(Records contained in a dataset)
[Start of Attachment]
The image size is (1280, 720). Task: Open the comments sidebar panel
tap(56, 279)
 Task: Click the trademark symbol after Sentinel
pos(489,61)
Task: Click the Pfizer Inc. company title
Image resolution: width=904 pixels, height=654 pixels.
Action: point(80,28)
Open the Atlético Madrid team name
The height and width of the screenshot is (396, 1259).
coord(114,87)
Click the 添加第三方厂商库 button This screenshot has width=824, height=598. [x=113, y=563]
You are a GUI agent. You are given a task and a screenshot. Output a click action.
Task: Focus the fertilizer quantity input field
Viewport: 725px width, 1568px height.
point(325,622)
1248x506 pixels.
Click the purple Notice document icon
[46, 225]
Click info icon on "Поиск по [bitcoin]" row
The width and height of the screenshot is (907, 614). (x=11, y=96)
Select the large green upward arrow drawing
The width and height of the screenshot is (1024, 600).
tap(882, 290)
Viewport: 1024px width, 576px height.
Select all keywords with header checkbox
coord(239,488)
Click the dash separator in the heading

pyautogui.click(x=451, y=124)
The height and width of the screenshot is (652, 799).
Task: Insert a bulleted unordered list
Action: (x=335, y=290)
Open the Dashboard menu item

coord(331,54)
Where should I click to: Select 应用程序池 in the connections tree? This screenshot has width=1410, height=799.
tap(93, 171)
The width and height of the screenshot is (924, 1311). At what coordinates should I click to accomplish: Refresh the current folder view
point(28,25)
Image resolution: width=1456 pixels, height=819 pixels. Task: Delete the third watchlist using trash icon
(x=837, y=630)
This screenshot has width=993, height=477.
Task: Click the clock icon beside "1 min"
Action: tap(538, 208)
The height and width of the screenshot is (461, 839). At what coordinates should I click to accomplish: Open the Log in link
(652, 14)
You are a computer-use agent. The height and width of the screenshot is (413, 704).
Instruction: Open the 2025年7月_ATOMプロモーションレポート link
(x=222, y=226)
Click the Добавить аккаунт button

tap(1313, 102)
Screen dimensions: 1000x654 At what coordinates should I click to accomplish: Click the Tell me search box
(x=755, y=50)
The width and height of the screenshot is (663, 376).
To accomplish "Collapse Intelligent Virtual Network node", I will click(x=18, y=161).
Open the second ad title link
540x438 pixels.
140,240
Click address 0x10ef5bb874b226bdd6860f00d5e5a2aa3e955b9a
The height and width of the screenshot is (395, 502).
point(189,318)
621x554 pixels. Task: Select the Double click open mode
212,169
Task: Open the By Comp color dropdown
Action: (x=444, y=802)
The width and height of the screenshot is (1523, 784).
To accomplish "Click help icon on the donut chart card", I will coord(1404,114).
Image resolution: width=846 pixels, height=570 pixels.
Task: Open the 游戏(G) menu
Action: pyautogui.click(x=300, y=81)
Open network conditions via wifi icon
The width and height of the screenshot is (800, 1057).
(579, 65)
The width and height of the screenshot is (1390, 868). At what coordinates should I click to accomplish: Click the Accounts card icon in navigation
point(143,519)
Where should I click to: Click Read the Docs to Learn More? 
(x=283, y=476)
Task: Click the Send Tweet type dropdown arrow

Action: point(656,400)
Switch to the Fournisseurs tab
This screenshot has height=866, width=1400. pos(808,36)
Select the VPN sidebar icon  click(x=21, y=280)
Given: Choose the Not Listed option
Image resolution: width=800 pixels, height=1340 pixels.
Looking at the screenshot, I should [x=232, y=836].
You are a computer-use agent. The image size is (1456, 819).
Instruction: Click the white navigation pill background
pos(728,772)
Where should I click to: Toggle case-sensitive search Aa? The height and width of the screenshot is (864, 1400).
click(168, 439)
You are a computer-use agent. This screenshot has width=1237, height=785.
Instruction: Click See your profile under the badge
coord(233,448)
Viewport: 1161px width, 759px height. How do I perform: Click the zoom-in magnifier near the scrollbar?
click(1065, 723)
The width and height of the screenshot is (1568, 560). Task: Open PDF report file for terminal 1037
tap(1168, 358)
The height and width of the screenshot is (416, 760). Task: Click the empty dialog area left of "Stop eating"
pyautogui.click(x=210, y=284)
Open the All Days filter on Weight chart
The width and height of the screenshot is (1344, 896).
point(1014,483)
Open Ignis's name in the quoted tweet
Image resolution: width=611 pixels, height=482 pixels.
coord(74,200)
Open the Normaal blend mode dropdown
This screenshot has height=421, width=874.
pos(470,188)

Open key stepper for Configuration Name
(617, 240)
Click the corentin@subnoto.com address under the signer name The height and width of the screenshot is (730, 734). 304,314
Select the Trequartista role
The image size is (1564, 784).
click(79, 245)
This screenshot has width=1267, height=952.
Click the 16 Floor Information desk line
[End of Attachment]
• **Exercise instructions**
Copy every line from the records above that contains the string "agent".

• **Answer space**
You are a GUI agent. You are given a task and a screenshot. Output a click action.
You are a computer-use agent. The height and width of the screenshot is (413, 704).
You are a computer-use agent. The image size is (1456, 819).
You are a computer-use agent. This screenshot has width=1237, height=785.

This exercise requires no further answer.